8 October 2010
You turn your head, and the best-dressed man in the room is about to puke his guts out right next to you. He hovers over himself as Norman Westberg hovers over his guitar: bored, vacant, and softly angry all at once; a crudely drawn cross on the back of an amber Telecaster catches the light often when he sways. I wonder if the slunked figure is wearing one too. A hand, maybe a comforting friend’s, runs through his hair. Pause, pause, pause, HIT. The bass is ungodly loud, and so is the kick. There he goes all over his leather shoes. I sip the Asahi I’m drinking aggressively, catching myself off guard for a moment, running back to the pyramid of white and red boxes of “the only thing we’ve got.” “JESUS, JESUS, PRAISE THE LORD, PRAISE GOD.” I order two more beers, trade more yellow tickets. A fairly faithful rendition of “Sex, God, Sex” comes to a close, save Jarboe’s ghostly post-chorus trill. Her absence tonight annoys me slightly; I don’t object.
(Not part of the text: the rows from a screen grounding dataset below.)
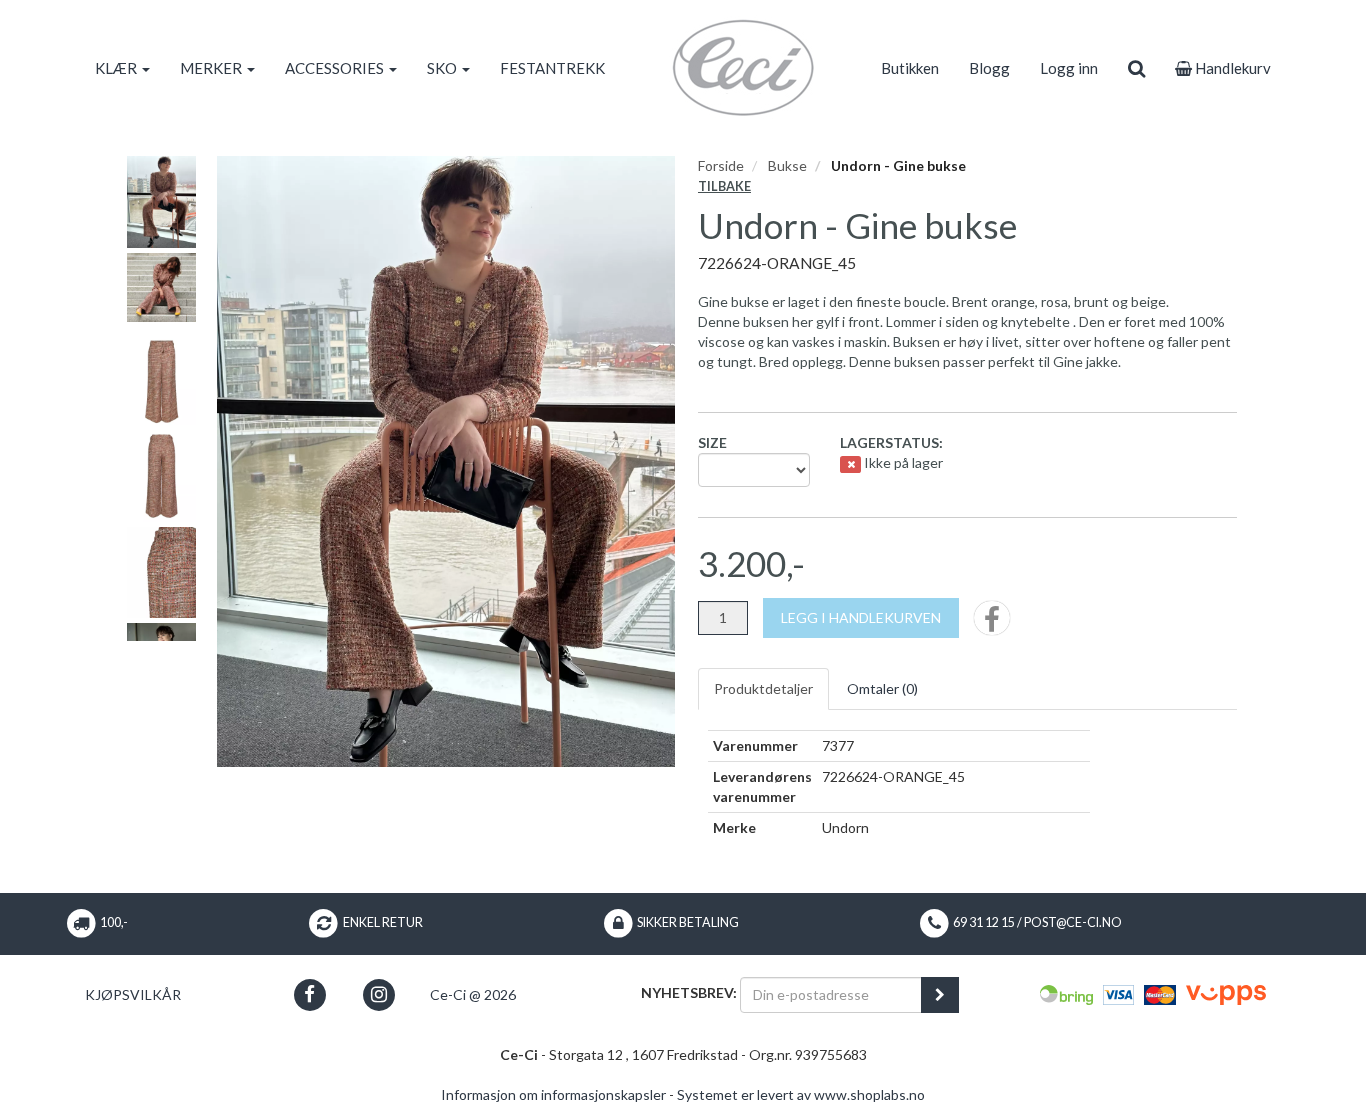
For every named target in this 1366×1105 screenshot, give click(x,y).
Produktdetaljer (763, 688)
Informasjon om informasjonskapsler (553, 1094)
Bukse (787, 165)
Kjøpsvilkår (133, 994)
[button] (309, 994)
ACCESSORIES (336, 68)
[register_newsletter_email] (940, 995)
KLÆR (117, 68)
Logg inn (1069, 68)
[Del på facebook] (992, 624)
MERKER (212, 68)
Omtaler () (882, 688)
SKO (443, 68)
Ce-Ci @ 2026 (473, 994)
Power. Michael Gira shouts something about “Everyone get naked”; no one does, but then there’s that second where you’re like, “Fuck, what if everyone does?” It dawns on me that tonight’s Swans would not be transcendental, but lie much closer to the floor: different from what I’d hoped for, but I was willing to try. Gira scrapes into a husky reworking of “I Crawled,” from 1984’s Young God, that sounds so like their most recent LP that it takes me under. The new incarnation of the hymn is less operatic but seems to make up for it in palpable weight. On the train to the Temple I wanted “Blood Promise,” but I understand mid-set that “no, it couldn’t happen” and “thank god it wouldn’t.” There’s no room for that sort of celestial ambiance here, at least not tonight.
A wide-mouthed junkie stammers obscenities at Gira; she steps recklessly onto my feet, digs into my shoelaces. Gira then versus Gira now is a full moon waxing, despite all those things stating otherwise in his interviews past, despite how indifferent I was to the studio recordings of My Father Will Guide Me Up a Rope to the Sky, despite how they just didn’t seem to fit into his definitive story. I focus intently on Gira. He has a habit of inaudibly speaking in tongues, away from the microphone but perfectly under the florescent whites, sweat lapping down his milky face and closed eyes, eyes that know ours are watching.
Why resurrect Swans? Was it vengeance, reaffirmation, or even something gentler? Gira had a pattern of coming off slightly bitter in the past, graciously pairing Swans with “non-rock” icons like Eno and Faust, all the while mildly laughing off criticisms in the ’90s, an epoch in which he felt Swans’ ever-broadening palette had been ignored by the music community at large. And if not that, then too quickly pegged down and (deservedly) held close to the standard of Swans’s early records, which crucially defined the industrial/noise landscape of the early ’80s, grinding tempos down to the speedy halt of aluminum breaking into water. This truly was sinking speedboat motorik, death by a fucking boulder, Gira’s own, and the man deserves his credit.
Expectations grow tiresome, and Gira historically asserts offerings in abundance. Take Swans post–Holy Money: Gira releases Children of God and allows Jarboe to thaw it out a bit—still equally gloomy, but at least his dance steps are a bit less cast in stone, and at least he even has them now. At least more baroque arrangements, more varied instrumentation; at least his power is more specific, at least now sex, god, and sex. And on and on: Leonard Cohen–esque acoustic arrangements in the early ’90s, and then a double album’s worth of field recordings, ambient soundscapes, and drone-y gospels all braised in grime to cap off a nearly 15-year discography. And here I stand now, somehow back at the beginning, sticky floor and everything low, Gira’s timbres obscuring his own deposition. I feel it in my knees, I lap warm lager, think: Gira’s decision to pause his Angels of Light alter ego for this, tonight, could not have come at a more appropriate time. There are screws more relevant for this moment and tomorrow; people are getting tired of all the waif-y psychedelic shit. Gira knows—it seems he’s always owned it.
This was not 1987 Swans or 1992; why should it be? I loiter in the inevitable pre-encore of the Temple, unsure of exactly what I’d witnessed: this lean, clean-cut version of what I’d been promised—too easy, maybe; this indecisive heaviness paired with a new sense of climate, an unspecified jurisdiction whose only particularity is right exactly now. Presence, in context, has always been Gira’s strongest suit.
“WE ARE FREE”: Gira drones his final coda from a song I’m unfamiliar with, the brass arms of a trumpet section cast like prison bars, breaching his white face. I brush against a friend, and it ends; I spit, don’t know what to make of it all. But I do know that he’s been here tonight—I’ve seen it—not slouching on laurels, but rather getting work done: dirty labor murky and unidentified at the moment, and then one day, poof, bright as the sun.